Una volta entrati in casa Sascia si dedicò a pulire l’animale, tolse la pelle e lo eviscerò -Con questa pelliccia Olena potrà farci un bel mantello oppure due paia di guanti uno per te, Miscia, ed uno per Aliocha- disse il padre rivolto al bambino, che nauseato lo guardava compiere quel lavoro meticoloso. In quel momento arrivò anche Olena -Sascia non farlo qui, sporcherai tutto! E poi guarda Miscia, lo impressionerai- prese il bimbo per le spalle e lo portò all’uscio di casa -Vammi a prendere le mele, su da bravo-, ma lui non dovette nemmeno farsi troppo pregare, aveva visto abbastanza per capire che pulire la selvaggina non faceva proprio al caso suo.

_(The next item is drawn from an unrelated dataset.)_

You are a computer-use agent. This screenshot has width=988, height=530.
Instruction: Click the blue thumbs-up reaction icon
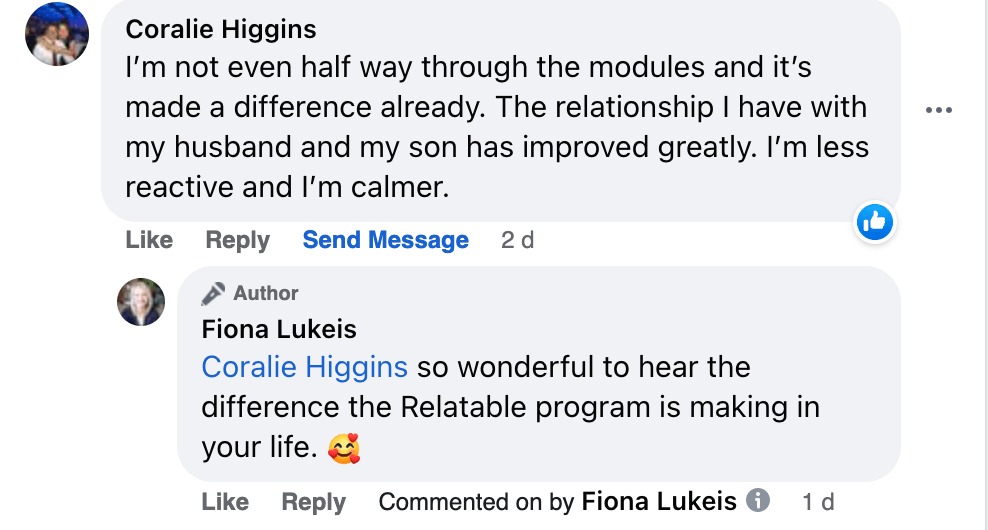click(874, 222)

Aleksej lo seguì come un cane fidato, mentre ormai il crepuscolo avanzava. All’albero di mele prese Miscia in spalle per arrivare ai rami troppo alti per entrambi e rise quando il bambino, gonfio per i frutti custoditi nella camicia, camminava ciondolando a destra ed a sinistra.
Arrivato all’uscio di casa iniziò a levarsi gli stivali zuppi, quando qualcosa lo sorprese. Lì, nel bel mezzo di neve e freddo, nel centro di un inverno che sembrava non avere fine, al suo naso era arrivato il profumo di fiori e di frutti freschi, un alito caldo di vento che sapeva di buono. Sentì un profondo senso di malinconia e nostalgia, ma non sapeva per cosa.
Gli sembrò addirittura che una voce nel vento chiamasse qualcuno, una voce triste ed affrante, tanto quanto lo erano gli occhi blu che ogni serva gli facevano visita nella sua memoria perduta.
- Aliocha, che ci fai qui fuori ti prenderai un raffreddore! Non ti ho certo curato per farti morire poi di polmonite no?- era stata Olena a parlare e lui si era voltato sorridendo - No certo, scusami mi era sembrato di sentire qualcosa, ma forse era solo il vento- e chiuse la porta, ma dentro di sé ebbe la terribile sensazione che fuori da quella casa avesse lasciato indietro qualcosa di molto importante, qualcosa che aveva amato e che poi aveva perduto per sempre assieme ai suoi ricordi.